→ ИНСТРУКЦИИ К УПРАЖНЕНИЮ
(A) Выпишите дословно из фрагмента страницы участок от слов «Далее он подробно» до слов «партии и народа.» включительно.
(B) Определите, соответствуют ли фрагменту страницы утверждения (i) «В 1945 году в „Знамени“ была напечатана подборка стихов Ахматовой», (ii) «Вишневский назвал повесть „Перед заходом солнца“ одной из самых мрачных и грязных книг» и (iii) «7 сентября Вишневский выступил в „Литературной газете“ вместе с Фадеевым». Для каждого ответьте «да» или «нет» и приведите точную цитату из фрагмента, на которой основан ответ.

→ ФРАГМЕНТ СТРАНИЦЫ
[65].
Далее он подробно пишет о «клеветнике» Зощенко, о том, что в эвакуации он создал «одну из самых мрачных и грязных книг», имея в виду повесть «Перед заходом солнца». Однако Ахматову не поминает, да и как он может — только что в 1945 году в его «Знамени» прошла подборка ее стихов.
11 сентября Вишневский пишет в дневнике раздраженно:
Звонил Тарасенкову, он выкручиваются из своих ахматовских, эстетских склонностей… Пишет статью по моему заданию. Словом, — широкая полоса обсуждений, споров, и т. д. — с некоторыми неизбежными перегибами. Фадеев: «Нельзя быть добрыми». Я и Горбатов: «Но только в этом дело: нельзя допустить несправедливостей». — Стараюсь глубже вникать в ситуацию…[66]
Только что 7 сентября Вишневский вместе с труппой писателей (Асеевым, Михалковым, Катаевым, Сурковым) выступил в «Литературной газете» с требованием к Ахматовой ответить на критику партии и народа.

(Записи из набора данных для указания объектов)

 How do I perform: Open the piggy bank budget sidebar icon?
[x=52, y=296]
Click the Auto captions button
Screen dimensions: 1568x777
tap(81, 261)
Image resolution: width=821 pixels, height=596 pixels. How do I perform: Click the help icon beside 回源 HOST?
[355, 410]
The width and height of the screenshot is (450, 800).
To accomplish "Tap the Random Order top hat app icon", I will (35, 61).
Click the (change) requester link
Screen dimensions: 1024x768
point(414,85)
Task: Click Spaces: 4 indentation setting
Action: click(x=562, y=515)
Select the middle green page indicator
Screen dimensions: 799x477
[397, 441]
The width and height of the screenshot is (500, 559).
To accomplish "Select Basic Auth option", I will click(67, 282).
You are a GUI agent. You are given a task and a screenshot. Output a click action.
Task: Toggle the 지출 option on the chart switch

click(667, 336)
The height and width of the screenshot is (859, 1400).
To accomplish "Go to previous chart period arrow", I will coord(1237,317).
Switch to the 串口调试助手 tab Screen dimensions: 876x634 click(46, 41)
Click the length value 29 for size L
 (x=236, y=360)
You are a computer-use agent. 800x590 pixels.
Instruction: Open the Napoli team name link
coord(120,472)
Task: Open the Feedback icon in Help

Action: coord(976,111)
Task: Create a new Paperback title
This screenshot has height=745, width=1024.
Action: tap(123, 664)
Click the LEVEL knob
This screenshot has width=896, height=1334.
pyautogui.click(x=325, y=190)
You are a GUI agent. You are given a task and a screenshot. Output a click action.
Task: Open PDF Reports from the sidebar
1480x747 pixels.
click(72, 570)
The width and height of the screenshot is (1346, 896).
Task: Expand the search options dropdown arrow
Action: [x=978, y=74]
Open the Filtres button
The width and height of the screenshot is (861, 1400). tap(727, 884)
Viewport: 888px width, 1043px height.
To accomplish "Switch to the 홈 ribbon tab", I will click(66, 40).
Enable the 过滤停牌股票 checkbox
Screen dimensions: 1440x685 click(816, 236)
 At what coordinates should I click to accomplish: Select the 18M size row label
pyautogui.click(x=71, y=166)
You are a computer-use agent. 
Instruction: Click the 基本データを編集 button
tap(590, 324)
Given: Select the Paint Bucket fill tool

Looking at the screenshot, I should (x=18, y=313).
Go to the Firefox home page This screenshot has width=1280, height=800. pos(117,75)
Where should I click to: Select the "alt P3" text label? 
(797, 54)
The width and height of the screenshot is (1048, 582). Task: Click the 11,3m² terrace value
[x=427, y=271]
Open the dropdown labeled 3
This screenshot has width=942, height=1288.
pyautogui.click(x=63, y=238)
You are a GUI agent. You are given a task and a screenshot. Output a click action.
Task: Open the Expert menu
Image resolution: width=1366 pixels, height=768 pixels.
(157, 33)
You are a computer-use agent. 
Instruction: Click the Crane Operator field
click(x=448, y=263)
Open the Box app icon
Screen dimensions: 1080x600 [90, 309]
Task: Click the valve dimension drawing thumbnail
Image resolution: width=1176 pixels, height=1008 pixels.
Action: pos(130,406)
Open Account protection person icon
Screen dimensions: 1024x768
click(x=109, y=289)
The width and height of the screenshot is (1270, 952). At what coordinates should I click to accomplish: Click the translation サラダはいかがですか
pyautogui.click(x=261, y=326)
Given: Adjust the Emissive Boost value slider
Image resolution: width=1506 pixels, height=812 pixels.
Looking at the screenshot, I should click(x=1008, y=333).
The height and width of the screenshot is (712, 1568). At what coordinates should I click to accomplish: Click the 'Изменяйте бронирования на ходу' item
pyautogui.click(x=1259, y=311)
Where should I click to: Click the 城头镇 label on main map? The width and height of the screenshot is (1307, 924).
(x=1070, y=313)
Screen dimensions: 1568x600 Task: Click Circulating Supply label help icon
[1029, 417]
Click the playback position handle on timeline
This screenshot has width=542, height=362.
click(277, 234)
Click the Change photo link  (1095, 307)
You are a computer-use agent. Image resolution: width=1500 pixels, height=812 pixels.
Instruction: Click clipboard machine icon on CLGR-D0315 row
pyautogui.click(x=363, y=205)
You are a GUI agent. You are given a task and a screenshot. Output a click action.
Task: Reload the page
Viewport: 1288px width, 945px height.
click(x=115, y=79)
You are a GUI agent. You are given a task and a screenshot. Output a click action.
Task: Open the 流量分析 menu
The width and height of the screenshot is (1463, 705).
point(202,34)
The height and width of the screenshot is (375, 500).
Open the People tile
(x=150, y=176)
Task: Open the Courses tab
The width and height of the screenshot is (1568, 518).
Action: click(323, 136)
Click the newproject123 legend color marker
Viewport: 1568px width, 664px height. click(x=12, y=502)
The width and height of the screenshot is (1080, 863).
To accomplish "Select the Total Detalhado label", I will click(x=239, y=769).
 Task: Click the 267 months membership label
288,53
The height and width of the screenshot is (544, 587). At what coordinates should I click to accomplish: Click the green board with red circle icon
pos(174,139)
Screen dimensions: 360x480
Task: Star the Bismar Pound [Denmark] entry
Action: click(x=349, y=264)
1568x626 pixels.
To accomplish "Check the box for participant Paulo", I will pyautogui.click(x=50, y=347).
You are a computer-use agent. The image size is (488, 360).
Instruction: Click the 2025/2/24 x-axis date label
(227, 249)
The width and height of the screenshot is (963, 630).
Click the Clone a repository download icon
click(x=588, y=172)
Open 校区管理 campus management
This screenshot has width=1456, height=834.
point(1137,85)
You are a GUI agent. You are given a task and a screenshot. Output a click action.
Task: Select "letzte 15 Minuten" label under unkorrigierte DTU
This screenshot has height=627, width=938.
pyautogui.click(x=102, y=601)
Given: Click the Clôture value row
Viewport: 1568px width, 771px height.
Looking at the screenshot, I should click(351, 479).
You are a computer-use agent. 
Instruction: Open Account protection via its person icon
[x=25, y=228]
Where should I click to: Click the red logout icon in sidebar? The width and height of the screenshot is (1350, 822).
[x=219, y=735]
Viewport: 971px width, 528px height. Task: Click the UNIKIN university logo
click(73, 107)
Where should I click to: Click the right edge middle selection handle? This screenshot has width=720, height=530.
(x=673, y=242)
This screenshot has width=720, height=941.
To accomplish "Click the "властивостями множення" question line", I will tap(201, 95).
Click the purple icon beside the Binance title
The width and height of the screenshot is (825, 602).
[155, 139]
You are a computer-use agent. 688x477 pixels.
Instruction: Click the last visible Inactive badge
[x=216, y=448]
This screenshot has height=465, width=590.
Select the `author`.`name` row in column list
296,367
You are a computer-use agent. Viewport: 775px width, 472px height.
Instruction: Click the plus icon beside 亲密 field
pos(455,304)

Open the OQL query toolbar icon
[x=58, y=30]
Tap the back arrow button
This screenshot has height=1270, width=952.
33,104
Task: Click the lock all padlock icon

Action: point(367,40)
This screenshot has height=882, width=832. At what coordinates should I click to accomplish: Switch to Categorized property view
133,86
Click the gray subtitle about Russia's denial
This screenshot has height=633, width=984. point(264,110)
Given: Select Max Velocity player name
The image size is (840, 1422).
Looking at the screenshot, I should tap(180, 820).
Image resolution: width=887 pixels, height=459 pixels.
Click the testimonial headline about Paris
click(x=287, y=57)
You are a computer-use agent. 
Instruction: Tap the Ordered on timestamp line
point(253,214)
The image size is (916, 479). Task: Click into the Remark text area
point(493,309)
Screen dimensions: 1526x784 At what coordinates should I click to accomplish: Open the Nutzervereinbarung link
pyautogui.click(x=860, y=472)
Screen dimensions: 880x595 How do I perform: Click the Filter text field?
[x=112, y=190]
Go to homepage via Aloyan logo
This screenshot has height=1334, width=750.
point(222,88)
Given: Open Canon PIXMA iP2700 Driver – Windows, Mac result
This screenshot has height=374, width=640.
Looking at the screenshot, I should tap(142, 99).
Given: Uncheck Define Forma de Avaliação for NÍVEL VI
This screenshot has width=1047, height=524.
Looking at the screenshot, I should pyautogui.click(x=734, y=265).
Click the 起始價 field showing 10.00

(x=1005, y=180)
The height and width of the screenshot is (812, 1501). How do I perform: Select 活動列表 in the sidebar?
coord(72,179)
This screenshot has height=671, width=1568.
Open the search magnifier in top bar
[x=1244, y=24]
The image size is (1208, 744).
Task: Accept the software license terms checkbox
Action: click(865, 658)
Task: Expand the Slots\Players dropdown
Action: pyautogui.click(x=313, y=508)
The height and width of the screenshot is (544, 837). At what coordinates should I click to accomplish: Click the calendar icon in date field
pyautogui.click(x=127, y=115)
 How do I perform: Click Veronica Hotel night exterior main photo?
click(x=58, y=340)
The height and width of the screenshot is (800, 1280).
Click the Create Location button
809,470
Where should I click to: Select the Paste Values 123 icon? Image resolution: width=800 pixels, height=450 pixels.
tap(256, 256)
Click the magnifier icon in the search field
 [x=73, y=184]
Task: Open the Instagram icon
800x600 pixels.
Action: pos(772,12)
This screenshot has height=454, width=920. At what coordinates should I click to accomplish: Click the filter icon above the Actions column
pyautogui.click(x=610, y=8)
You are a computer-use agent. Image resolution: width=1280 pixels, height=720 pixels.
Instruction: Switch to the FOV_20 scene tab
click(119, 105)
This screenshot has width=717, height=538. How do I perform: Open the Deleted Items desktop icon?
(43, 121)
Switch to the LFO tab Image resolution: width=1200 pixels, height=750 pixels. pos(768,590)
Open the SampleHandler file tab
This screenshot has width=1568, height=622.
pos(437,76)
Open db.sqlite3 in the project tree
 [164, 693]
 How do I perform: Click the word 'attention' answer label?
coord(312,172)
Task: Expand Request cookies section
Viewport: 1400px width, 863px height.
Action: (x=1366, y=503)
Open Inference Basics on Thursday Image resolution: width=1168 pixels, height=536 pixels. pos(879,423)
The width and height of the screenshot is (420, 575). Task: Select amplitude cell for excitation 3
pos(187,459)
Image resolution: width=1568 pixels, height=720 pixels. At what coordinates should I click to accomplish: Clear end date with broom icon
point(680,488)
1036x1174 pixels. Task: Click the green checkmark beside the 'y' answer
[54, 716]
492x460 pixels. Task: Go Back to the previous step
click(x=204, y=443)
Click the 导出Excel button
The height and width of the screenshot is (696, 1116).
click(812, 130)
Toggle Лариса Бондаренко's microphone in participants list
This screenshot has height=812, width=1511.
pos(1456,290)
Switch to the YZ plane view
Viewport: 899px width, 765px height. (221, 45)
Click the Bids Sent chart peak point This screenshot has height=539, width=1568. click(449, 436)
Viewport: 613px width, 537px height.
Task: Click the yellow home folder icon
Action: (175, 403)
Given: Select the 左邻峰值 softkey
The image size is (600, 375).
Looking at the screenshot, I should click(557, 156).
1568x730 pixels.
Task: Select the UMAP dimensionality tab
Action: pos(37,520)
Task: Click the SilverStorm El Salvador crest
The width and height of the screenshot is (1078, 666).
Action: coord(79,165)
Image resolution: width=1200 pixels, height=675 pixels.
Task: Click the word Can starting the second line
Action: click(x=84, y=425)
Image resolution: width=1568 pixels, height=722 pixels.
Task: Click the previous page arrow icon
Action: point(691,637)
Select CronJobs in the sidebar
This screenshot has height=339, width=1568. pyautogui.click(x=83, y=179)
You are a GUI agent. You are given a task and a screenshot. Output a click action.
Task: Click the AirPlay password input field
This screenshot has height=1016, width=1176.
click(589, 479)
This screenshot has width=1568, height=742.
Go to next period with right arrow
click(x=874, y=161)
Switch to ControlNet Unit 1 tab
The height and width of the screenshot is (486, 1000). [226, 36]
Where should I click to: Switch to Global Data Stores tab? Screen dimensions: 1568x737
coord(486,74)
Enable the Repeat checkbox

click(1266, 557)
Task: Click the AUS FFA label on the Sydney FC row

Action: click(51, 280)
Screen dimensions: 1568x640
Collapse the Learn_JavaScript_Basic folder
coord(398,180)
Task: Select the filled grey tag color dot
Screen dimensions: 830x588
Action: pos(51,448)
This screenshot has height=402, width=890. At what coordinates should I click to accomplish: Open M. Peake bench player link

→ ОТВЕТЫ
(A)
Далее он подробно пишет о «клеветнике» Зощенко, о том, что в эвакуации он создал «одну из самых мрачных и грязных книг», имея в виду повесть «Перед заходом солнца». Однако Ахматову не поминает, да и как он может — только что в 1945 году в его «Знамени» прошла подборка ее стихов.
11 сентября Вишневский пишет в дневнике раздраженно:
Звонил Тарасенкову, он выкручиваются из своих ахматовских, эстетских склонностей… Пишет статью по моему заданию. Словом, — широкая полоса обсуждений, споров, и т. д. — с некоторыми неизбежными перегибами. Фадеев: «Нельзя быть добрыми». Я и Горбатов: «Но только в этом дело: нельзя допустить несправедливостей». — Стараюсь глубже вникать в ситуацию…[66]
Только что 7 сентября Вишневский вместе с труппой писателей (Асеевым, Михалковым, Катаевым, Сурковым) выступил в «Литературной газете» с требованием к Ахматовой ответить на критику партии и народа.

(B)
(i) Да: «только что в 1945 году в его «Знамени» прошла подборка ее стихов».
(ii) Да: «одну из самых мрачных и грязных книг», имея в виду повесть «Перед заходом солнца».
(iii) Нет: «(Асеевым, Михалковым, Катаевым, Сурковым)».